Technical information
- Licensing authority: FCC
- Facility ID: 12144
- ERP: 100 kW
- HAAT: 930 m (3,051 ft)
- Transmitter coordinates: 34°31′27.9″N 119°57′38.5″W﻿ / ﻿34.524417°N 119.960694°W
- Translator(s): K32LT-D (UHF) San Luis Obispo

Links
- Public license information: Public file; LMS;
- Website: noticiassantabarbara.com

= KPMR =

Television station in Santa Barbara, California

KPMR (channel 38) is a television station licensed to Santa Barbara, California, United States, serving the Central Coast of California as an affiliate of the Spanish-language network Univision. It is owned by Entravision Communications alongside Santa Maria–licensed UniMás affiliate KTSB-CD (channel 35). The two stations share studios on Fairway Drive in Santa Maria north of Santa Maria Public Airport; KPMR's transmitter is located atop Broadcast Peak, between Santa Barbara and Santa Ynez in the Santa Ynez Mountains.

==History==

KPMR's logo from April 1, 2001, through December 31, 2012.

On May 23, 1997, the Federal Communications Commission (FCC) granted a construction permit to Coast TV to build a full-service television station on channel 38 to serve Santa Barbara and California's Central Coast. Originally identified by its application identification, "840720 kg", the station took call letters KPMR in February 1998. Entravision Communications acquired the station from Coast TV in a deal finalized in January 2001, and applied for a license for the station a month later, bringing the station on the air under program test authority as a Univision affiliate. The FCC granted the license on April 12, 2002.

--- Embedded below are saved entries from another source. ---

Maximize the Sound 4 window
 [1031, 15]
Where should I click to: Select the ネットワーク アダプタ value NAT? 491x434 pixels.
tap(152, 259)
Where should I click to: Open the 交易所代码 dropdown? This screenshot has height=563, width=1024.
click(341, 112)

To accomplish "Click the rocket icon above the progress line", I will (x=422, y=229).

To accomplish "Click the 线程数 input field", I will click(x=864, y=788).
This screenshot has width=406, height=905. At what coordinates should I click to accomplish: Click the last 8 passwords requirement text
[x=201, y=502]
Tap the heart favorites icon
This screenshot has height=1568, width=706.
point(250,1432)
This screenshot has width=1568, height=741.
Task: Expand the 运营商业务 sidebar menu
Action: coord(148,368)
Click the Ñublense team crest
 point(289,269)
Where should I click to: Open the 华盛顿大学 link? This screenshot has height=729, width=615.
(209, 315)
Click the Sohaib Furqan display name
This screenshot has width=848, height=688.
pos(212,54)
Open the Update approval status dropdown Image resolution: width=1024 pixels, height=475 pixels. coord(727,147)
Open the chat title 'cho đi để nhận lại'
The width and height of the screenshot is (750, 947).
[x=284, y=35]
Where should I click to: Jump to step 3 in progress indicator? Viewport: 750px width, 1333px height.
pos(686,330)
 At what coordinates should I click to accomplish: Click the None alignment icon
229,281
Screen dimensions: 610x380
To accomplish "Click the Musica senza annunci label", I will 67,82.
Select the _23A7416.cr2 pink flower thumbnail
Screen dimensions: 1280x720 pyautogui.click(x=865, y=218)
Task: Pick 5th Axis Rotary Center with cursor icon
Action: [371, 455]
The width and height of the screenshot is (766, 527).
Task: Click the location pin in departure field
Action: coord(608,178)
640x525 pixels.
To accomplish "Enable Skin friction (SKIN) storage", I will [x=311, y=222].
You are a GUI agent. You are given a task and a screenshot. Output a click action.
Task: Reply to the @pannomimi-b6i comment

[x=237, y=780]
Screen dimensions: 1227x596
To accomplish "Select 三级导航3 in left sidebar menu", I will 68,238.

On June 15, 2015, the studios of KPMR and KTSB-CA were broken into by former station employee Pablo Quiroz Jr., destroying computers, cars, windows, and hard drives. He also documented his vandalism on Twitter during the spree.

==Programming==
KPMR airs Spanish-language programming such as telenovelas, comedies, movies, sports and news, as well as Univision network programming. Local programming includes a newscast originally called Noticias Costa Central, and recently rebranded as Noticias A Su Lado, which airs nightly at 6 and 11 p.m.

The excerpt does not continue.